== ТЕКСТ ДЛЯ ЧТЕНИЯ

Эта позиция разделялась очень большим количеством авторитетных исследователей. И не только исследователи, но многие писатели и философы придерживаются именно такого воззрения на сущность русской философии и литературы. Можно привести для иллюстрации некоторые мнения. Так, В. В. Кожинов пишет: «Русская литература в ее высших выражениях никогда не ограничивала свою цель художественным воссозданием мира – пусть даже самым полным и проникновенным. По внутренней своей сути это – «философская литература»» [1, с. 138]. Это литература, но литература философская – таково существенное добавление известного литературоведа. Это значит, что мы может говорить, что художественная литература ставит перед собой философские задачи, решая их, присущим ей эстетическим способом. А вот С. Г. Семенова высказалась предельно емко: «…философия в России развивается и вызревает в лоне литературы» [2; 5].
В словах этих именитых литературоведов содержится много истинного понимания проблемы, поскольку они опираются и на их большой научный опыт в изучении вопроса, и на собственные оригинальные разработки, получившие признание в гуманитарном сообществе. Отталкиваясь от них, можно говорить о
В этом контексте необходимо указать на статью Михаила Аксенова Меерсона «Рождение Философии из Духа Литературы на сцене русского персонализма», в которой показывается, как персоналистическая философия возникает из антропоцентрического опыта русской литературы, и, прежде всего, из мира Достоевского [3, с. 125]. Эта заявка весьма близка нашей, в том числе и по названию работы, однако, автор ограничивается персонологической философией А. А. Козлова и П. А. Флоренского, инициированной антропологическими воззрениями Ф. М. Достоевского. Мы же полагаем, что не только персонализм, но вообще вся коренная традиция русского философствования связана с духовным и нравственным опытом русской литературы.

====

**ПИСЬМЕННЫЙ ЗАПРОС:** Ответьте, пожалуйста: где, по словам С. Г. Семеновой из текста о русской философии и литературе, развивается и вызревает философия в России?

== ВЫБОРКА СТРОК

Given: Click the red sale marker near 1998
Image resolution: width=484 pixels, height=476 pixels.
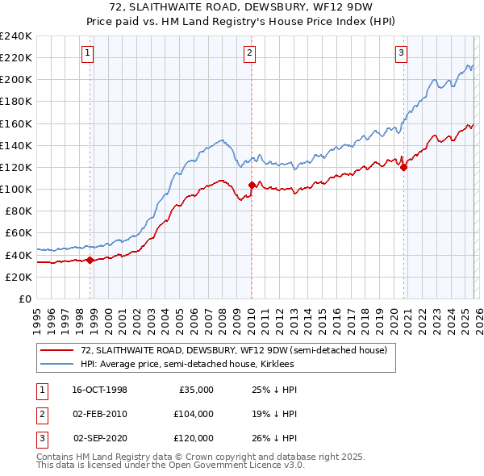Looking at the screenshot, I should [90, 260].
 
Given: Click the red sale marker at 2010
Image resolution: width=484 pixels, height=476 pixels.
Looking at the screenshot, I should [252, 185].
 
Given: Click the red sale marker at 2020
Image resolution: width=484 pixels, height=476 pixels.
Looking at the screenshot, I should [403, 168].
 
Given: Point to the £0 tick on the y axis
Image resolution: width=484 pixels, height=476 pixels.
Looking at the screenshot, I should [25, 299].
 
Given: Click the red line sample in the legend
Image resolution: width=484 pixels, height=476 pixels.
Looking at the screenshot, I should [56, 350].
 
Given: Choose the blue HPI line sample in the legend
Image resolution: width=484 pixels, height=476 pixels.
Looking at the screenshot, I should [56, 364].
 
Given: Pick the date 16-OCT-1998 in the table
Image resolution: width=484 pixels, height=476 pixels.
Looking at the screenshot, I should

====

**РЕЗУЛЬТАТ ВЫПОЛНЕНИЯ:** В лоне литературы.